The parallel pattern in a browser studio

The mental model is the same as for OBS Studio but simpler in execution, because StreamYard does not let you near its audio chain. There is nothing to misconfigure. The host’s microphone feeds StreamYard’s browser tab. A phone or tablet on the desk runs Loquira and reads the same voice from across the room. Each non-English viewer scans the QR code from the StreamYard banner overlay and listens in their own language while watching the broadcast on the main screen.

The link distribution is the only thing different from a pure OBS workflow: because StreamYard multicasts to several destinations, the Loquira link needs to appear in every destination’s chat — YouTube chat, LinkedIn live comments, Facebook Live comments. Most creators paste it into each chat at the start as a pinned message and again every ten or fifteen minutes for late arrivals.

  • Microphone. Whatever StreamYard already uses — USB condenser, XLR through an interface, or headset. The microphone guide covers the trade-offs. Close-mic positioning matters more than mic price.
  • Loquira device. A phone with a tripod, sitting on the desk near your microphone. The phone’s built-in mic picks up your voice in parallel with the studio mic feeding StreamYard.
  • Brand assets. Upload the Loquira QR as a PNG into StreamYard’s brand library. Create a lower-third graphic with the QR + the words “Listen in your language” so it can be dropped in at any moment without disrupting the broadcast.
  • Calendar invite copy. For broadcasts that pull from a registered audience (LinkedIn events, scheduled YouTube premieres), put the Loquira link in the event description so attendees can pre-load it on their phone before the broadcast starts.

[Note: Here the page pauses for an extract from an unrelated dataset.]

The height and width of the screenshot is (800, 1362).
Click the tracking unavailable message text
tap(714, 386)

Multistream-specific behaviour

StreamYard’s value proposition is the multistream — one broadcast, several destinations. Loquira fits this cleanly because it does not care about your destinations. The translation track exists once, accessible by a single QR code, regardless of which destination platform the viewer found the broadcast on. A LinkedIn viewer and a YouTube viewer scan the same QR and hear the same translated audio.

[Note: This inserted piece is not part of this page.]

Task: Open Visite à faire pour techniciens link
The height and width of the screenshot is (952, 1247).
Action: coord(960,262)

This is also the answer to the question “do I need a separate Loquira session per platform?” — no. One Loquira session covers all destinations because the source audio is identical across them.

Guest interviews and panels

StreamYard’s killer feature is the easy guest invite. For interviews where the guest speaks a different language than the host, the per-speaker pattern from other meeting setups applies: each speaker who wants their voice translated runs their own Loquira session from their own location. A host in English and a guest speaking Spanish can each run Loquira against their own microphone; viewers in the audience switch between the two sessions in the Loquira listener interface as the conversation moves between speakers.

For panels where all guests speak the same language, a single host-side Loquira session covers the whole conversation as long as the host’s device picks up the host’s voice and the speaker labels in the transcript are not critical.

Known limitations

  • Browser audio routing. StreamYard is sandboxed in the browser; you cannot install a virtual audio cable or route StreamYard’s output through anything else. This is not a problem for the parallel pattern (which never touches StreamYard’s audio chain), but it does rule out the same-machine routing options described in OBS audio routing.
  • Browser-source overlays. StreamYard’s branding system supports images, not arbitrary browser sources. If you want a live transcript on screen as part of the broadcast, that has to come from a different layer — Loquira’s transcript view on a separate display the camera can capture is one workaround.
  • Mobile broadcasting via the StreamYard app. The StreamYard mobile app does not currently support parallel branding assets the same way the browser studio does. For mobile broadcasts, paste the Loquira join link into chat and verbally mention it during the intro instead of relying on a graphic overlay.